- SUPPLIED TEXT
——
A new paper from members of the HEAL (Health & Ecosystems: Analysis of Linkages) consortium delineates a new branch of environmental health that focuses on the public health risks of human-caused changes to Earth's natural systems.

Looking comprehensively at available research to date, the paper's authors highlight repeated correlations between changes in natural systems and existing and potential human health outcomes, including:

  • Forest fires used to clear land in Indonesia generate airborne particulates that are linked to cardiopulmonary disease in downwind population centers like Singapore.

  • Risk of human exposure to Chagas disease in Panama and the Brazilian Amazon, and to Lyme disease in the United States, is positively correlated with reduced mammalian diversity.

  • When households in rural Madagascar are unable to harvest wild meat for consumption, their children can experience a 30% higher risk of iron deficiency anemiaa condition that increases the risk for sickness and death from infectious disease, and reduces IQ and the lifelong capacity for physical activity.
——
- AIM OF THE TASK
Reproduce the passage on environmental health word for word, from "A new paper" down to "Earth's natural systems.".

- INFORMATION SHOWN
——
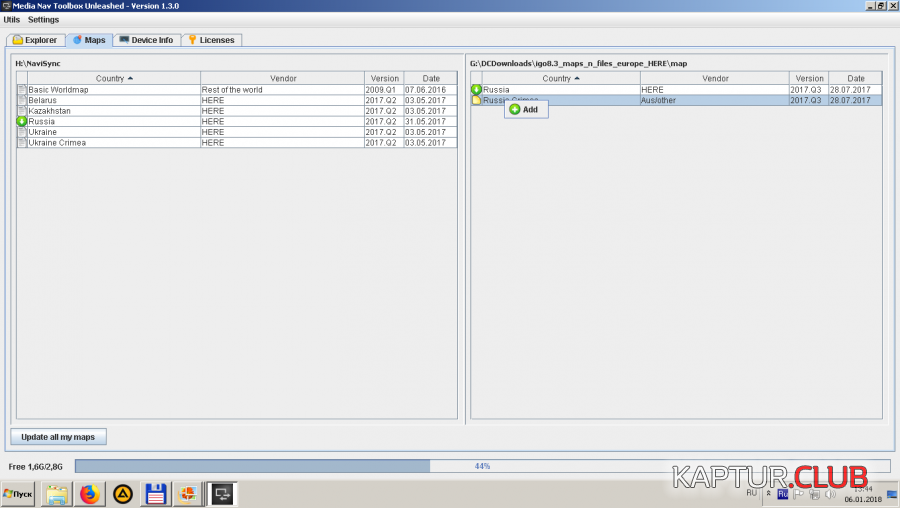Select the Kazakhstan row in the left table
Viewport: 900px width, 508px height.
click(x=110, y=111)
——
- RESPONSE BELOW
A new paper from members of the HEAL (Health & Ecosystems: Analysis of Linkages) consortium delineates a new branch of environmental health that focuses on the public health risks of human-caused changes to Earth's natural systems.